Nel trecento, l’abitato, fu ampliato da Filippo I d’Angiò, principe di Taranto,
donando privilegi a chi vi si fosse stabilito, quindi venne chiamata Martina
Franca.
Fu costruita la cinta muraria con 24 torri a cui, nel 1388 Raimondello Orsini,
principe di Taranto, fece erigere il Castello.
Nel quattrocento la città fu contesa fra principato di Taranto e regio Demanio.

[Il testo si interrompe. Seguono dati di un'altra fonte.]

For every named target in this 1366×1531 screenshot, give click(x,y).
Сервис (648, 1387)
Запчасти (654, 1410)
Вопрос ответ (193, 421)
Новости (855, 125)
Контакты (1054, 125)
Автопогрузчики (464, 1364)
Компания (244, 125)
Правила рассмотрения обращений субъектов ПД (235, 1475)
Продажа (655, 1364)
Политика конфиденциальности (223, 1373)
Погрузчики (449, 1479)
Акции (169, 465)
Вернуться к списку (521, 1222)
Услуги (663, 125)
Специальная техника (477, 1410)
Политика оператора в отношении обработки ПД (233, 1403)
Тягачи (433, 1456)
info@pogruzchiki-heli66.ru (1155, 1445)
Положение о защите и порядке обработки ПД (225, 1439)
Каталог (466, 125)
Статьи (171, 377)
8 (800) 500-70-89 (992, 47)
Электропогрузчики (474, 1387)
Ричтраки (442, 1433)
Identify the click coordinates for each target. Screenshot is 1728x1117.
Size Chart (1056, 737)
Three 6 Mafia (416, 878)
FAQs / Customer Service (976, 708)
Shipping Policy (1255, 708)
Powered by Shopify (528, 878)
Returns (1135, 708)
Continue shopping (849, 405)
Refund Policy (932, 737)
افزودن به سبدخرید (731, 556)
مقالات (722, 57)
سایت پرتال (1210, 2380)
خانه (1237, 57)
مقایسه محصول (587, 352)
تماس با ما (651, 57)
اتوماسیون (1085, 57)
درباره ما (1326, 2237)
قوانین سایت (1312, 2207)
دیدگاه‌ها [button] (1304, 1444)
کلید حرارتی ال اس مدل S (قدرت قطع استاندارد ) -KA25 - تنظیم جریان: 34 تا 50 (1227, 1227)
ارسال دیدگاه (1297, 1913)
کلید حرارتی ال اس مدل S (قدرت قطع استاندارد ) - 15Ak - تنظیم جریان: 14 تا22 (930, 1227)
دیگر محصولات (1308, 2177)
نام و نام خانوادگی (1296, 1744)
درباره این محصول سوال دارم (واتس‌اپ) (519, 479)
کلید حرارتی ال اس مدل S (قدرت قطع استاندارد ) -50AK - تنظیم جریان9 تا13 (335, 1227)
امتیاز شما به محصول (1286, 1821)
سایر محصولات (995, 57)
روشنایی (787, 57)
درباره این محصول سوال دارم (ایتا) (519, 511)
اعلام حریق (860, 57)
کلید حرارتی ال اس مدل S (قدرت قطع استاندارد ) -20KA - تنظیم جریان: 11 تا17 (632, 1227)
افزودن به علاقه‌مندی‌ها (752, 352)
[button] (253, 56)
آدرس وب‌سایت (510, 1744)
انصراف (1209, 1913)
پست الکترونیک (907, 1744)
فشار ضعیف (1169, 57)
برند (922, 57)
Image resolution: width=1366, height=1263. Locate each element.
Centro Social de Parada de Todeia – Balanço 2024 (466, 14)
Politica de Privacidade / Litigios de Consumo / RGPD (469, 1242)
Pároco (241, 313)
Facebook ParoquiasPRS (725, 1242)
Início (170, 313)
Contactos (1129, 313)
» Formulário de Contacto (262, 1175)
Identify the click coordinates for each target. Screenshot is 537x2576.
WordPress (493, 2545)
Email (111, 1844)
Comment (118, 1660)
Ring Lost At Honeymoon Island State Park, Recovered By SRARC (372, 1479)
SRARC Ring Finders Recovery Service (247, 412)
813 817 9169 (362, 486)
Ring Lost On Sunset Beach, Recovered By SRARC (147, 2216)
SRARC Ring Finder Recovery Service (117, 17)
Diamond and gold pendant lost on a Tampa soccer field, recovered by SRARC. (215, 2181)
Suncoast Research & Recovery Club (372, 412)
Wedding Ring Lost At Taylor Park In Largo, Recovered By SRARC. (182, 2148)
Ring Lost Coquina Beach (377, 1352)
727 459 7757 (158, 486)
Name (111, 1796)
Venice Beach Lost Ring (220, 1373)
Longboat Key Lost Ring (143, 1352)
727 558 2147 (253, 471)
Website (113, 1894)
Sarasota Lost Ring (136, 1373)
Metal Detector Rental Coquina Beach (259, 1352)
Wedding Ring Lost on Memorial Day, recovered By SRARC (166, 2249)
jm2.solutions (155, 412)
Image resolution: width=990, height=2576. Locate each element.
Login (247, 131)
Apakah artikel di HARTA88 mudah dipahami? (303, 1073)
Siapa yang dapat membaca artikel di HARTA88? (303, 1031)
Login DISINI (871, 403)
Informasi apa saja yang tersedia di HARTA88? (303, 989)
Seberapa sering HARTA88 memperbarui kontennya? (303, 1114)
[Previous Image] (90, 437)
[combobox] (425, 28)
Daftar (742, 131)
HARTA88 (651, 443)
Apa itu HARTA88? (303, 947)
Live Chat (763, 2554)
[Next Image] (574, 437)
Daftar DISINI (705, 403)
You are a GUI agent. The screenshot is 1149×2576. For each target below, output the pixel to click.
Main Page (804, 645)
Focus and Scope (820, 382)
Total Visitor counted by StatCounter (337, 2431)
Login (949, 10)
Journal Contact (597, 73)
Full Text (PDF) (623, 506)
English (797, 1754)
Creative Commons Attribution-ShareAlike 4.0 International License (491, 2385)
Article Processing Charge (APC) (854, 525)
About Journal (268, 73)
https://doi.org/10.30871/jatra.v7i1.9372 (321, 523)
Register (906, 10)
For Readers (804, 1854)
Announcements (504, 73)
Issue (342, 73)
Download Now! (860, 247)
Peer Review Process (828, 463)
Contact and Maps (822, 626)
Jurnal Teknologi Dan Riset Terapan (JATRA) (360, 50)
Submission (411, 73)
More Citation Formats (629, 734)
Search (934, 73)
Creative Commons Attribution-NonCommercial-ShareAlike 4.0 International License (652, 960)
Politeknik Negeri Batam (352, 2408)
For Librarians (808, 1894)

Nel 1507 fu ducato dei Caracciolo.
Nel 1529 si oppose all’assedio dei Francesi.
Nel 1556 fu presa e saccheggiata dai Cappelletti con a capo Fabrizio Maramaldo.
Nel 1646 i cittadini, con a capo “Capo di Ferro” si ribellarono ai Caracciolo
che comunque mantennero il dominio fino all’estinzione della famiglia (1827).
La città è rinomata per la produzione vinicola.
Il Palazzo Ducale, dove ha sede il Municipio, fu eretto nel 1668 da Petracone V
Caracciolo, sopra l’antico Castello degli Orsini.
La Villa Comunale faceva parte (giardino) dell’antico Convento delle Grazie.
La chiesa di Sant’Antonio (già Santo Stefano) in stile gotico del quattrocento,
con campanile in stile veneziano.
L’Arco di Sant’Antonio, con statua equestre di San Martino, nel luogo dove la
tradizione racconta che apparve il Santo per liberare la città dall’assedio
delle truppe capitanate da Fabrizio Maramaldo.
La Collegiata di San Martino risale al 1747-1775, con alta facciata barocca,
campanile del sec. XV, all’interno notevoli marmi policromi, statue in marmo,
statue d’argento, affreschi, tele, gruppi scultorei.
Vicino si trova il Palazzo della Corte, del 1763 e la Torre dell’Orologio del
1734.
La chiesa di San Domenico risale al 1760, con facciata barocca.
La chiesa del Carmine risale al 1730 e conserva una tela del 1667.
La chiesa di San Vito dei Greci risale al sec. XV con facciata a bugnato e
campanile a vela.
La chiesa di San Francesco risale al 1685.
Poco distante si trova la chiesa dei Cappuccini del 1590 circa e ricostruita nel
1690, con intagli e intarsi del settecento e una tela del 1589.